Many thanks in advance for any help you can offer on this.
I'm using SAS 9.3.
03-14-2017 06:10 AM
It sounds like you want to simulate a binary response with a two-factor explanatory variable. Look at the article "Simulating data for a logistic regression model" to get started. The main idea is that you use RAND("Bernoulli", p) where p is the probability of taking the medicine. All you need to do is generate the data for n1 patients with p1=0.4 and n2 patients with p2=0.2.
A statistical clarification: It sounds like you are looking for a PROPORTION, not a mean. You want the PROPORTION to be 0.4 for the control group and 0.2 for the new treatment group.
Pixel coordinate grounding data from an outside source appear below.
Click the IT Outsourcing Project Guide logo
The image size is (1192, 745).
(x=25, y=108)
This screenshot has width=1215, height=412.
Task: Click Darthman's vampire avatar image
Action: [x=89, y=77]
The adherence of individual subjects will BINOMIALLY distributed, not normally distributed (although you can use the normal approximation for large samples.) If that is correct, then you don't get to choose the standard deviation: in a binomial experiment, the standard deviation is sqrt(n*p*(1-p)). It is determined by the proportion and the sample size.
Try something like this:
%let p1 = 0.4; %let n1 = 50; %let p2 = 0.2; %let n2 = 50; data Study; format patientID Z3.; call streaminit(1234); Treatment = "Control "; do i = 1 to &n1; PatientID + 1; do day = 1 to 28 ; TookMed = rand("Bernoulli", &p1); output; end; end; Treatment = "Experimental"; do i = 1 to &n2; PatientID + 1; do day = 1 to 28 ; TookMed = rand("Bernoulli", &p2); output; end; end; run; proc freq data=Study; tables TookMed*Treatment / nocum norow; run; proc means data=Study; class Treatment; var TookMed; run; proc sgpanel data=Study; where PatientID in (10 20 30 40 60 70 80 90); panelby PatientID Treatment/ columns=4 onepanel; scatter x=day y=TookMed; run;
03-28-2017 08:46 AM
03-28-2017 09:57 AM
Thank you for the clarification. From your explanation I withdraw my satement about the response being binomially distributed. Even though 0/3, 1/3, 2/3, and 3/3 are the possible outcomes, this is not a sequence of random independent trials with constant probability of success.